DSML SYLLABUS
RATIONALE
The diploma holders in Computer Science and Engineering needs to understand about Data Science and Machine Learning and how to implement Machine Learning Algorithms.
They should be able to solve real time problems using data science and Machine learning techniques. Hence this subject is introduced in the curriculum.
LEARNING OUTCOMES
After undergoing the subject, the students will be able to:
- Understand the basics of Data Science
- Understand and develop Machine Learning Algorithms.

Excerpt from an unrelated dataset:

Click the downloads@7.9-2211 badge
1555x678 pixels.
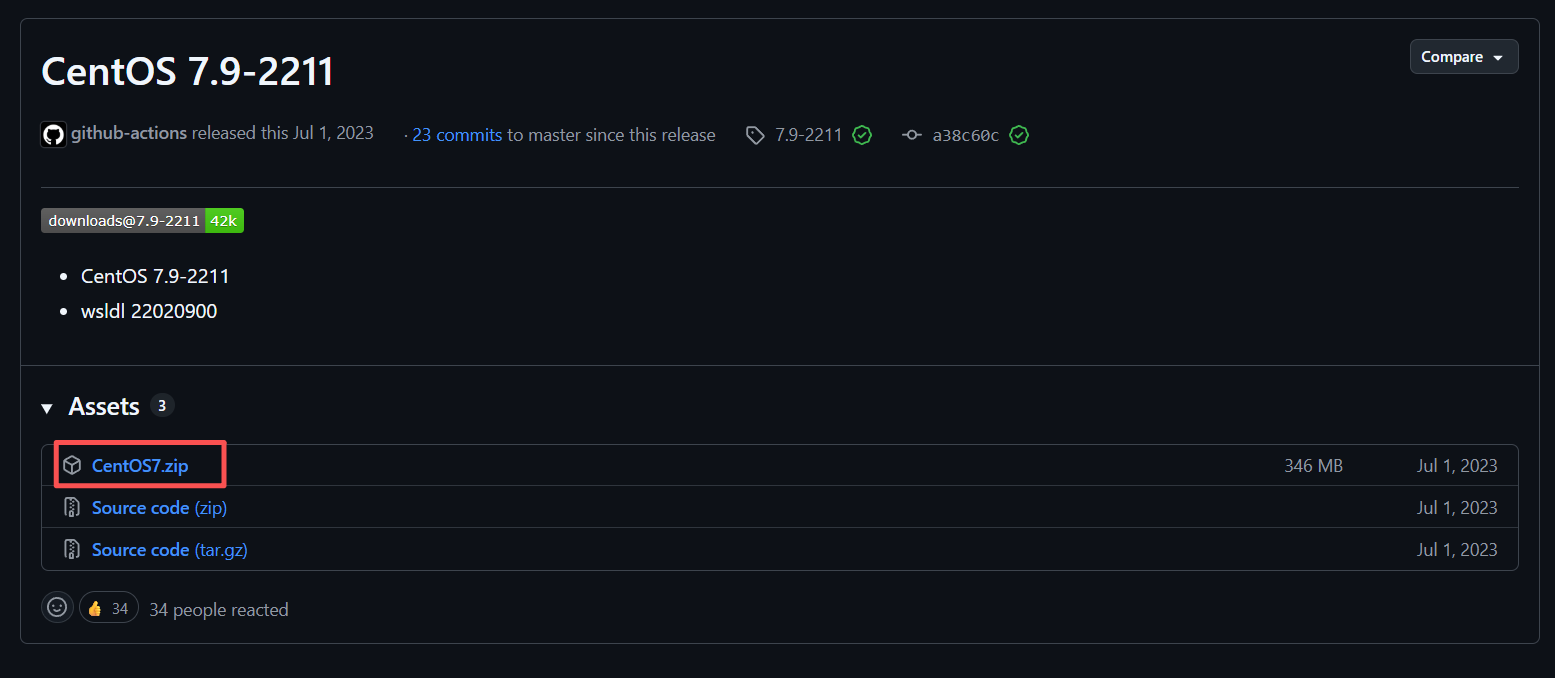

- Implement Dimensionality Reduction Techniques
DETAILED CONTENTS (DSML)
1. Introduction of data Science and Machine Learning
Fundamentals of Artificial Intelligence, need and applications of Data Science, Data Mining, data preparation, Machine Learning , Types and Applications of Machine learning
2. Data Preprocessing, Analysis and Visualization
Data Pre-processing: Pre-processing Techniques- Mean Removal, Scaling, Normalization, Binarization, One Hot Encoding, Label encoding, Data Analyses: Loading and summarizing the dataset, Data Visualization: Univariate Plots, Multivariate Plots,
Training Data, Test Data, Performance Measures
3. Statistical Inference
Populations and samples, Types of Statistical modelling, Types of probability distributions. Parametric and Non-Parametric Methods, Distance Metrics
4. Exploratory Data Analysis and the Data Science Process
Basic tools (plots, graphs and summary statistics) of EDA, Philosophy of EDA, The Data Science Process
5. Machine Learning Algorithms
Introduction to Supervised Learning Algorithms –Decision Tree, Linear Regression, k Nearest Neighbours (k-NN), SVM and Introduction to Unsupervised Learning Algorithms – K-means Clustering, Mean Shift Algorithm, Dimensionality Reduction
Techniques, Introduction to Neural Networks,
6. Mining Social-Network Graphs
Social networks as graphs, Clustering of graphs, Direct discovery of communities in graphs, Partitioning of graphs, Neighbourhood properties in graphs
7. Data Science and Ethical Issues
Discussions on privacy, security, ethics, A look back at Data Science, Next-generation data scientists
LIST OF PRACTICALS
- WAP to implement the Decision Tree Algorithm
- WAP to implement the Linear Regression
- WAP to implement the k-Nearest Neighbors (k-NN)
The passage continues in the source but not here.